Galera Load Balancer (GLB) is a scalable and performant, yet easy to use TCP/IP connection balancing proxy. It draws from Pen Load Balancer, but it does a lot more. For the longest time, we have encouraged you to compile it from our GitHub repository, but now we are happy to tell you it is available as part of Galera Cluster Enterprise Edition, and we provide pre-compiled binaries of Galera Load Balancerthat have passed our extensive QA processes.

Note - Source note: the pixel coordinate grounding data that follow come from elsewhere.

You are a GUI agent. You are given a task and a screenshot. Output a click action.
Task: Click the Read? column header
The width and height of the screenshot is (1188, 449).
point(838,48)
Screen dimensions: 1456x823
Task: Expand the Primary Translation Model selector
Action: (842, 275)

It started life in May 2008, effectively making it a proxy that is fourteen years old (and now, the oldest but actively maintained surviving MySQL-specific load balancer out there). For context, the now deprecated MySQL Proxy started life in 2007 and was EOLed in 2014, while MariaDB MaxScale started life in 2015, alongside MySQL Router and ProxySQL (2015 was a big year for MySQL proxies!). While you may find native Galera Cluster hostgroup support in ProxySQL, and you will also find Galera Monitors in MariaDB MaxScale, it is worth noting that Galera Load Balancer (GLB) has been around for a long time, and is finally being productized, clearly because we have seen customer demand for it and customers are using it in production.
So, why a load balancer, in the first place? After all, Galera Cluster is a true multi-master cluster where all nodes are equal and you don’t have a need for load balancing, correct? Well, sometimes, depending on some workloads, you may benefit from having a load balancer. For one, setting up a three-node cluster alone does not make your application highly available – it needs to know that it can connect to any of the three nodes, right? In some instances, your connector will support passing multiple IP addresses (e.g. Connector/J, the PHP mysqlnd driver, etc.). In other instances you’ll do it within the application. But in most cases, you’ll probably want the likes of Galera Load Balancer (GLB).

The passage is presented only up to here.